### What the exercise asks
The entries below should appear again in your reply, word for word.

+++ Input material +++

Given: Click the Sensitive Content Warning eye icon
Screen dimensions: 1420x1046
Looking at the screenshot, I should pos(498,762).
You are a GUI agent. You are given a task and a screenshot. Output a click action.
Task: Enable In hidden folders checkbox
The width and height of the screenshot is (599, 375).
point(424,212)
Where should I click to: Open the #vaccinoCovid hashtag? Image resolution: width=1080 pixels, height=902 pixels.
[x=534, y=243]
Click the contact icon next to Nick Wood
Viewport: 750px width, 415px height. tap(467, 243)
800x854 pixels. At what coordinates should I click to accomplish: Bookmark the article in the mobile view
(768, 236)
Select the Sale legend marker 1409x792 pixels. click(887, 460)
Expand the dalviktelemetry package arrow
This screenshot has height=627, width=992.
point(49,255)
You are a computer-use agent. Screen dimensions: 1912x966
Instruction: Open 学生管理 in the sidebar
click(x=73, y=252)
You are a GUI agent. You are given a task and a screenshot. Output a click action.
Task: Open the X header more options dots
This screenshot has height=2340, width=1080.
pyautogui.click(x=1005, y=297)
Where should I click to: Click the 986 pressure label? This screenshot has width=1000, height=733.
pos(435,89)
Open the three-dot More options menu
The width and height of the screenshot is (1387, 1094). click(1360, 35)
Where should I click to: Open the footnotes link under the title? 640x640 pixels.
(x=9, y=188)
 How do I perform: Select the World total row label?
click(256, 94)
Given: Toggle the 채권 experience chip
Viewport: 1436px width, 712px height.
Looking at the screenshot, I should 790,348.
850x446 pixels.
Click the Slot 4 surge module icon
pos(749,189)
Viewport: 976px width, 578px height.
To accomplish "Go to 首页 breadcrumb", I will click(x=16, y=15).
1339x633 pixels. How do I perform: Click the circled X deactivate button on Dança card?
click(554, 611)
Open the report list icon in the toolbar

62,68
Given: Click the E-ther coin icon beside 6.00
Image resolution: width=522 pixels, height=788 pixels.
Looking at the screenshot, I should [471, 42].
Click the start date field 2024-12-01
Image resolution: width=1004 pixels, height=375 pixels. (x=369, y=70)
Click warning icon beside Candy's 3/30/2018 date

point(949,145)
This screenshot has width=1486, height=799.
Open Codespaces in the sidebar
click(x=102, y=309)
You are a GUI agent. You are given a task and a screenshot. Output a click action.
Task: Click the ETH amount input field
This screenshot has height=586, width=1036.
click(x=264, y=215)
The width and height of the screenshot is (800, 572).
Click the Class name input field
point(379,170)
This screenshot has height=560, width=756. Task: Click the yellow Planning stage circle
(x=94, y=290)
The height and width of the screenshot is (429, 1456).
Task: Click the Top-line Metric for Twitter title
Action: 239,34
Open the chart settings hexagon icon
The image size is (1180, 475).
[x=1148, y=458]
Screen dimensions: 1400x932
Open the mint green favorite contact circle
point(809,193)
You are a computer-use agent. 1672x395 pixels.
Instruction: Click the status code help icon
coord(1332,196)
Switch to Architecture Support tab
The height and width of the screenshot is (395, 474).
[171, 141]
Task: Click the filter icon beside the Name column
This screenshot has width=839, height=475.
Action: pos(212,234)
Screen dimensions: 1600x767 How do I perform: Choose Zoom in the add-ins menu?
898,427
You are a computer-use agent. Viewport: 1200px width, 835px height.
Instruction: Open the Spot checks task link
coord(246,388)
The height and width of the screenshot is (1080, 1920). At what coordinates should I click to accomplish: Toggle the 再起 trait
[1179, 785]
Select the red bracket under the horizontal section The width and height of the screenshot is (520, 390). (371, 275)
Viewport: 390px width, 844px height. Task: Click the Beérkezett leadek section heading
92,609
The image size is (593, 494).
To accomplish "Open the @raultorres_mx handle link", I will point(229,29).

+++

### Exercise answer
Given: Click the Sensitive Content Warning eye icon
Screen dimensions: 1420x1046
Looking at the screenshot, I should pos(498,762).
You are a GUI agent. You are given a task and a screenshot. Output a click action.
Task: Enable In hidden folders checkbox
The width and height of the screenshot is (599, 375).
point(424,212)
Where should I click to: Open the #vaccinoCovid hashtag? Image resolution: width=1080 pixels, height=902 pixels.
[x=534, y=243]
Click the contact icon next to Nick Wood
Viewport: 750px width, 415px height. tap(467, 243)
800x854 pixels. At what coordinates should I click to accomplish: Bookmark the article in the mobile view
(768, 236)
Select the Sale legend marker 1409x792 pixels. click(887, 460)
Expand the dalviktelemetry package arrow
This screenshot has height=627, width=992.
point(49,255)
You are a computer-use agent. Screen dimensions: 1912x966
Instruction: Open 学生管理 in the sidebar
click(x=73, y=252)
You are a GUI agent. You are given a task and a screenshot. Output a click action.
Task: Open the X header more options dots
This screenshot has height=2340, width=1080.
pyautogui.click(x=1005, y=297)
Where should I click to: Click the 986 pressure label? This screenshot has width=1000, height=733.
pos(435,89)
Open the three-dot More options menu
The width and height of the screenshot is (1387, 1094). click(1360, 35)
Where should I click to: Open the footnotes link under the title? 640x640 pixels.
(x=9, y=188)
 How do I perform: Select the World total row label?
click(256, 94)
Given: Toggle the 채권 experience chip
Viewport: 1436px width, 712px height.
Looking at the screenshot, I should 790,348.
850x446 pixels.
Click the Slot 4 surge module icon
pos(749,189)
Viewport: 976px width, 578px height.
To accomplish "Go to 首页 breadcrumb", I will click(x=16, y=15).
1339x633 pixels. How do I perform: Click the circled X deactivate button on Dança card?
click(554, 611)
Open the report list icon in the toolbar

62,68
Given: Click the E-ther coin icon beside 6.00
Image resolution: width=522 pixels, height=788 pixels.
Looking at the screenshot, I should [471, 42].
Click the start date field 2024-12-01
Image resolution: width=1004 pixels, height=375 pixels. (x=369, y=70)
Click warning icon beside Candy's 3/30/2018 date

point(949,145)
This screenshot has width=1486, height=799.
Open Codespaces in the sidebar
click(x=102, y=309)
You are a GUI agent. You are given a task and a screenshot. Output a click action.
Task: Click the ETH amount input field
This screenshot has height=586, width=1036.
click(x=264, y=215)
The width and height of the screenshot is (800, 572).
Click the Class name input field
point(379,170)
This screenshot has height=560, width=756. Task: Click the yellow Planning stage circle
(x=94, y=290)
The height and width of the screenshot is (429, 1456).
Task: Click the Top-line Metric for Twitter title
Action: 239,34
Open the chart settings hexagon icon
The image size is (1180, 475).
[x=1148, y=458]
Screen dimensions: 1400x932
Open the mint green favorite contact circle
point(809,193)
You are a computer-use agent. 1672x395 pixels.
Instruction: Click the status code help icon
coord(1332,196)
Switch to Architecture Support tab
The height and width of the screenshot is (395, 474).
[171, 141]
Task: Click the filter icon beside the Name column
This screenshot has width=839, height=475.
Action: pos(212,234)
Screen dimensions: 1600x767 How do I perform: Choose Zoom in the add-ins menu?
898,427
You are a computer-use agent. Viewport: 1200px width, 835px height.
Instruction: Open the Spot checks task link
coord(246,388)
The height and width of the screenshot is (1080, 1920). At what coordinates should I click to accomplish: Toggle the 再起 trait
[1179, 785]
Select the red bracket under the horizontal section The width and height of the screenshot is (520, 390). (371, 275)
Viewport: 390px width, 844px height. Task: Click the Beérkezett leadek section heading
92,609
The image size is (593, 494).
To accomplish "Open the @raultorres_mx handle link", I will point(229,29).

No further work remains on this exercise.